[Given data Boundary: Start]
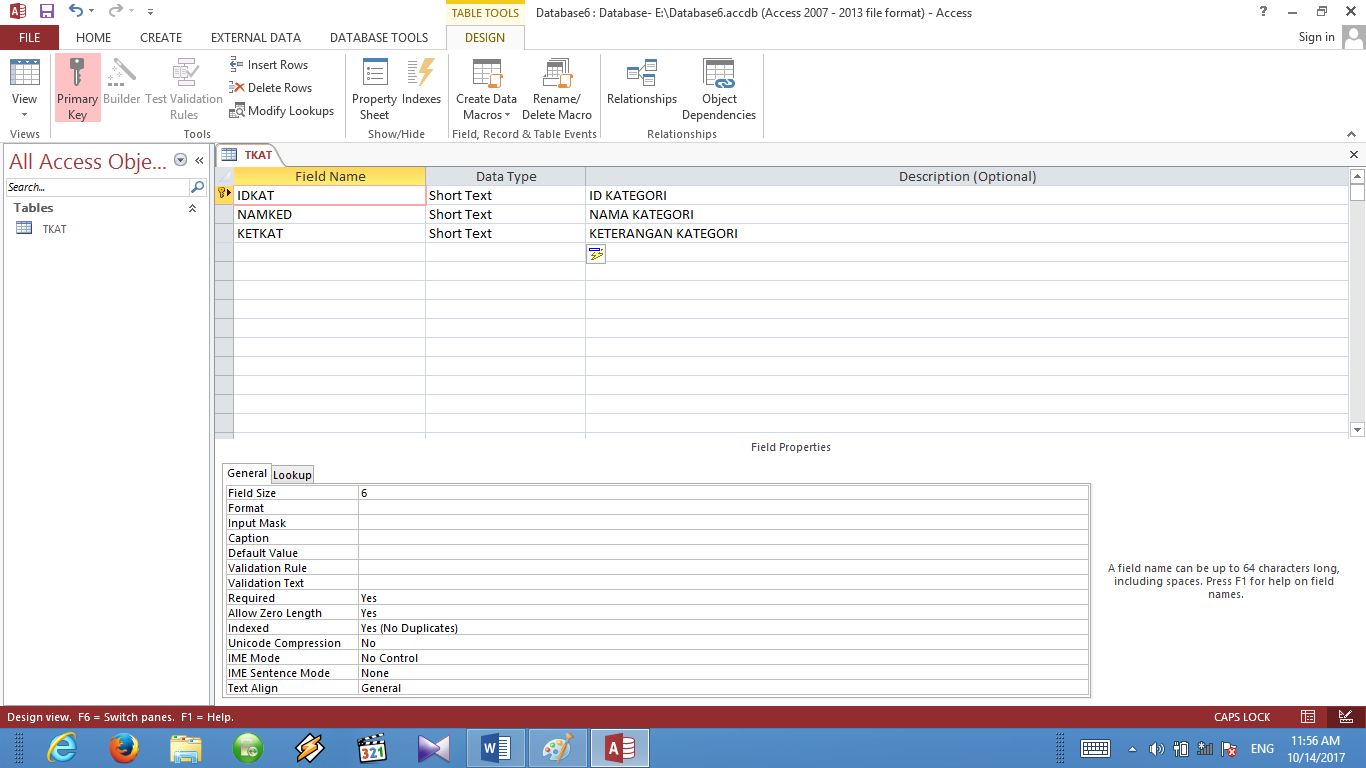Open the Relationships window
1366x768 pixels.
tap(642, 86)
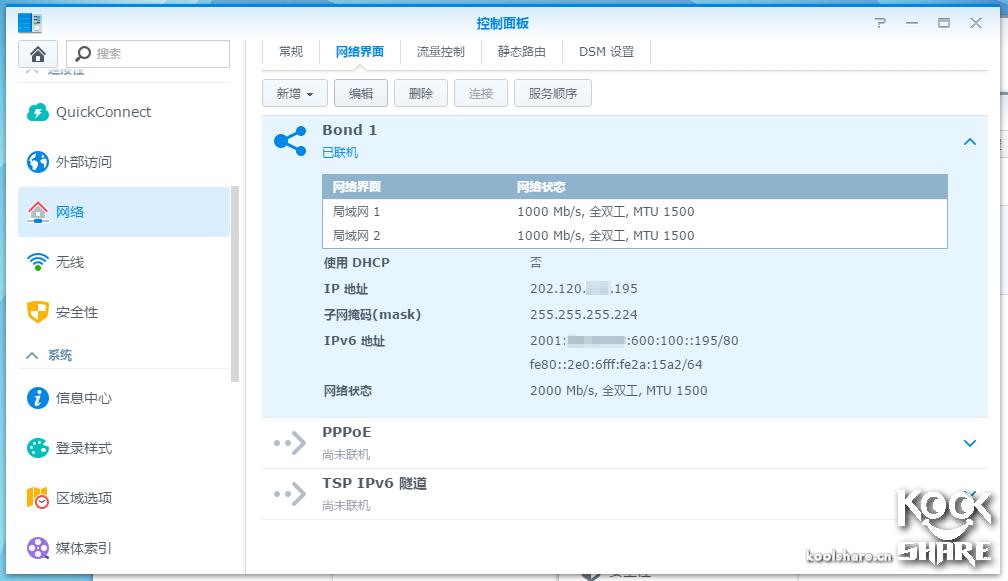Expand the TSP IPv6 隧道 section
The image size is (1008, 581).
coord(969,494)
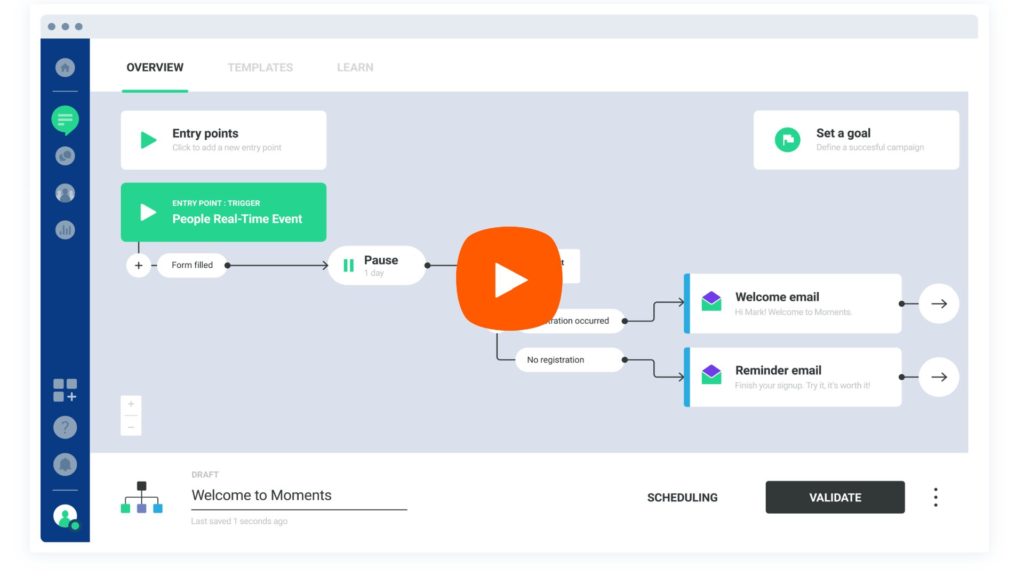1024x576 pixels.
Task: Check notifications via the bell icon
Action: pyautogui.click(x=65, y=463)
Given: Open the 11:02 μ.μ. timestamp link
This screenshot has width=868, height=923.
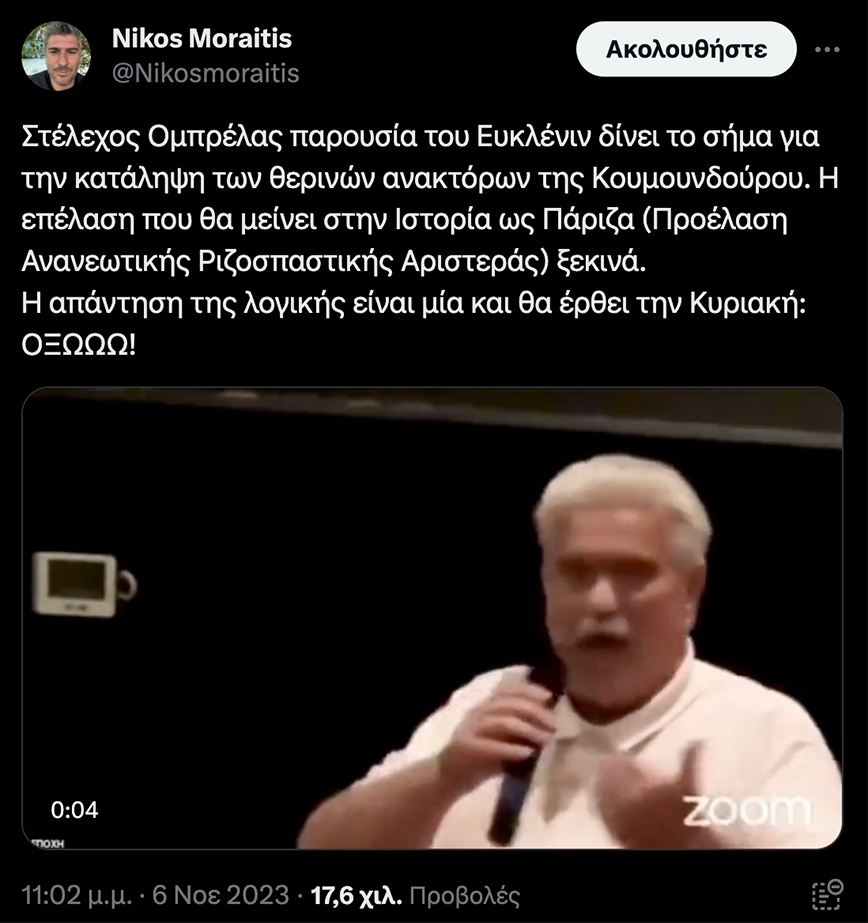Looking at the screenshot, I should click(x=77, y=896).
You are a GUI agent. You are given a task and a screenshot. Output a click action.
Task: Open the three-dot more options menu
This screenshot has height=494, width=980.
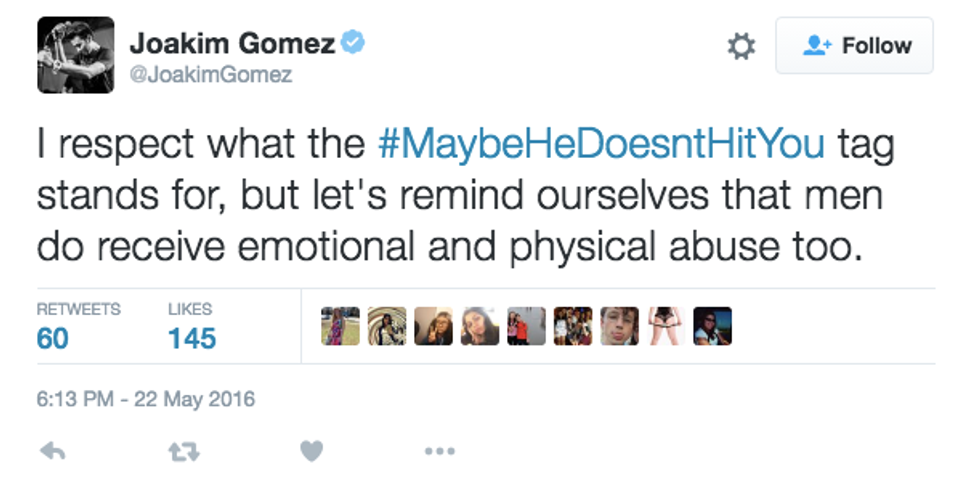440,452
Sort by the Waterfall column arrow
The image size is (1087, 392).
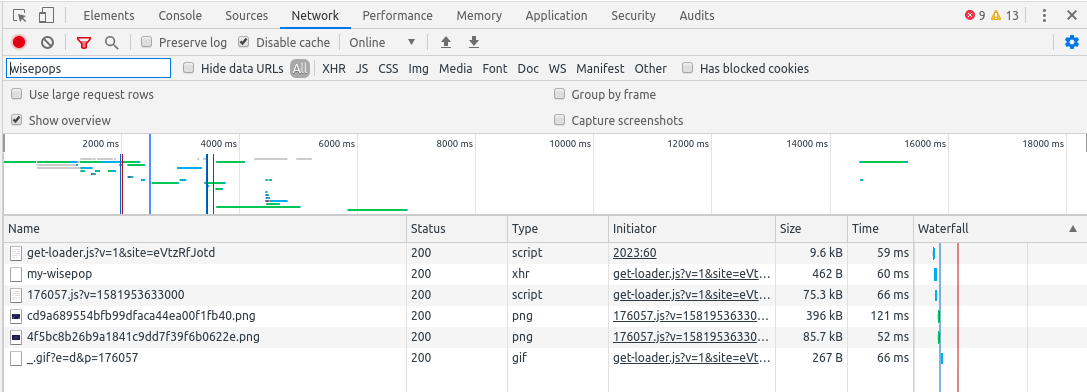coord(1072,228)
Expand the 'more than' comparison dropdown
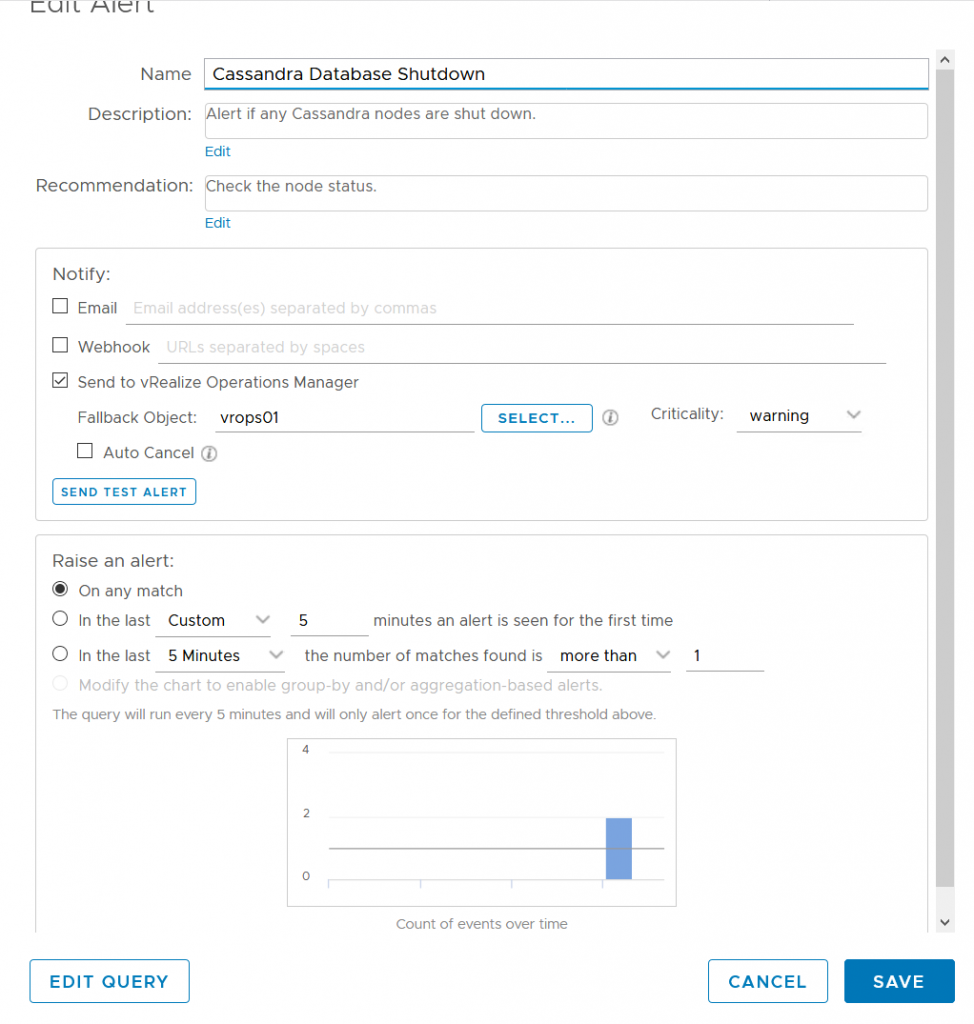The image size is (974, 1024). pos(611,656)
[Given data Boundary: End]
■ Assignment: Beginning at the line that contains "You are a GUI", transcribe it and every later line through the last line of the data above, exactly, and drop the pictures.

■ Response box:
You are a GUI agent. You are given a task and a screenshot. Output a click action.
Task: Open the three-dot more options menu
This screenshot has height=494, width=980.
440,452
Sort by the Waterfall column arrow
The image size is (1087, 392).
coord(1072,228)
Expand the 'more than' comparison dropdown
The image size is (974, 1024). pos(611,656)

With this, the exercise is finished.